In the trial, 72 people (35 male, 37 female, average age of 65.22) diagnosed with both Parkinson’s and depression were randomized to either treatment-as-usual (TAU) , or over-the-phone CBT in addition to TAU. TAU consisted of standard of care; for example, most of the participants were being treated with levodopa and/or antidepressants.

The 37 patients in the CBT group received one hour of over-the-phone CBT once each week for 10 weeks. They then had the option to continue with once-a-month sessions for an additional six months.

Participants’ depressive symptoms and quality of life were measured with standardized questionnaires before beginning CBT, after the initial 10-week treatment, and after the six-month follow-up. In the TAU-only group, symptoms were measured at the same timepoints.

People in both the CBT and the TAU-only groups were seen to initially have similar scores (about 21 in both groups) on the Hamilton Depression Rating Scale, which measures depression (lower scores indicate milder depression; scores of 0 to 7 are considered normal).

After the initial intervention, scores in the CBT group decreased, while score in the TAU group did not change (14.44 vs. 21.33). This difference persisted after the six months of follow-up (scores of 15.37 CTU and 20.53 TAU group). Another measurement of depression, the Beck Depression Inventory, yielded similar results.

The Hamilton Anxiety Rating Scale (which measures anxiety on a rising-severity scale of 0 to 56) showed similar differences: 16.48 in the CBT and 19.88 TAU group immediately after treatment, and 16.51 vs. 18.91 after the six-month follow-up.

Quality of life, which was measured with the Medical Outcomes Survey Short Form–36, was also significantly better (higher scores) in the CBT group, both immediately after CBT (42.54 vs. 38.06) and after six months (41.37 vs. 36.66).
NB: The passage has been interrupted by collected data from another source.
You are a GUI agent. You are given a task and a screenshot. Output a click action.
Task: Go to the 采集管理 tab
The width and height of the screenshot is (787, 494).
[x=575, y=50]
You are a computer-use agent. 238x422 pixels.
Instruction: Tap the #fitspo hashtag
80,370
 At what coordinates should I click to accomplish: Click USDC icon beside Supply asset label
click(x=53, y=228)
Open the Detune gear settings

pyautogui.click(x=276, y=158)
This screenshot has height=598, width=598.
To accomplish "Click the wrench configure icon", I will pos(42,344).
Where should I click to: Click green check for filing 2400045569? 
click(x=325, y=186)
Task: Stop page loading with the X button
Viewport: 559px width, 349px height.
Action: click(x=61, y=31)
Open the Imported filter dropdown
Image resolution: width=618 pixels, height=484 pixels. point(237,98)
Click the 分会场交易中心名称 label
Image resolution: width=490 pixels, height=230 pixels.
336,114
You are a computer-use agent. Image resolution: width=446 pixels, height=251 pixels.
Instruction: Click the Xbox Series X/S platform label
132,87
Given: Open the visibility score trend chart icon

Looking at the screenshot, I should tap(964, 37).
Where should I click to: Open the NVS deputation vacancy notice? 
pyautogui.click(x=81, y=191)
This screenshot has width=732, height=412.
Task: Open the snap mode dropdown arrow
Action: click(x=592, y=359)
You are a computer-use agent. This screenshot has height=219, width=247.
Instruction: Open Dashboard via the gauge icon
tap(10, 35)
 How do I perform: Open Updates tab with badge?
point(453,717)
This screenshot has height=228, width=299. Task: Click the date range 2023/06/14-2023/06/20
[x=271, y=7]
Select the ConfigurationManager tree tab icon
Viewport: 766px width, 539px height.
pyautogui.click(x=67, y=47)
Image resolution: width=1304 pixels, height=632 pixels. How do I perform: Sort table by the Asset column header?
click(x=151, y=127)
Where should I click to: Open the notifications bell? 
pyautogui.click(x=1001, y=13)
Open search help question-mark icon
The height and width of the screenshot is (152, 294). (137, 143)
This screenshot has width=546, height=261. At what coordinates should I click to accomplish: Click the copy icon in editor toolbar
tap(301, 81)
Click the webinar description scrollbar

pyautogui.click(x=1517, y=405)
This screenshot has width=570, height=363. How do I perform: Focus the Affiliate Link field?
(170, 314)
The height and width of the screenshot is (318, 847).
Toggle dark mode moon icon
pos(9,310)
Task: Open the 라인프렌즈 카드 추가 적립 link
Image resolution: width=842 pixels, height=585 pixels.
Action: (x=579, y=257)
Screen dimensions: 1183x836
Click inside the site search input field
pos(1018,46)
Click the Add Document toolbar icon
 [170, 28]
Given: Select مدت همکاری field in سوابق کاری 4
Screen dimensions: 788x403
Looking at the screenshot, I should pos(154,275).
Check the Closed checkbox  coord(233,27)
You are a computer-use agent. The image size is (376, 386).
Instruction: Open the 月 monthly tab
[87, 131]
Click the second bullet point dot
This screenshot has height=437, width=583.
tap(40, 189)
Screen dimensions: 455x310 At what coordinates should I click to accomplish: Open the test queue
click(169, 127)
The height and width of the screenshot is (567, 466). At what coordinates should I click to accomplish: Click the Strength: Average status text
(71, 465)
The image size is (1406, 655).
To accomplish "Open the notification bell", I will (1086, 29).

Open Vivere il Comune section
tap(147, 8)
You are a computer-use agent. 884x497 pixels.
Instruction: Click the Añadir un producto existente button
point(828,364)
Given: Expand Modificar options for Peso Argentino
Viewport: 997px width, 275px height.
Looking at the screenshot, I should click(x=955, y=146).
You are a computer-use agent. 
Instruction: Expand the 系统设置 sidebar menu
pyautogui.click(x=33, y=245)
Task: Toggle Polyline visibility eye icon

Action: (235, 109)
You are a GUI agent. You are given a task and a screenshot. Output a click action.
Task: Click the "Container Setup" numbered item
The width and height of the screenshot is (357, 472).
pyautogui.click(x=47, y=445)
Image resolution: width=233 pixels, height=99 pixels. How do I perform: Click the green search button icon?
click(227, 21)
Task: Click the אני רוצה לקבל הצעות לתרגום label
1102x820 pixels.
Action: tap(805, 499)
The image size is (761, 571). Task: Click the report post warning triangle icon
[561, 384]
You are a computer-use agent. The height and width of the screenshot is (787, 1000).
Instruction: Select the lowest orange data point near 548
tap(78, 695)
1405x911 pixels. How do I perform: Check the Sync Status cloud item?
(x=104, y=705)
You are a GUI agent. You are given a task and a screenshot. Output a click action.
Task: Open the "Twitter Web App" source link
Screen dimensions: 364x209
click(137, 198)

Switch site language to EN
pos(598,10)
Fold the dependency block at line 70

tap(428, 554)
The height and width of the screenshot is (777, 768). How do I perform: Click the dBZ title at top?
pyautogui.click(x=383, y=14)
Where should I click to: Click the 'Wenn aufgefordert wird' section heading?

“These results are exciting because they show that specialized therapy significantly improves depression, anxiety and quality of life in people with Parkinson’s disease and also that these results last for at least six months,” Dobkin said in a separate press release put out by the American Academy of Neurology.

Notably, the above scores are averages taking the two groups as a whole. People in these groups were also looked at individually to see how many met pre-defined criteria for a treatment-response threshold of depression “much improved” following the trial. In total, 15 (41%) people in the CBT group met this threshold, while none in the TAU group did.

It should be noted that this study had a relatively small sample size, so further research is needed to replicate its results.

“While preliminary, these findings support the promise of telemedicine to expand the reach of evidence-based, PD-informed depression treatment, and its substantial benefits for PD self-management, into routine neurologic care,” the researchers wrote.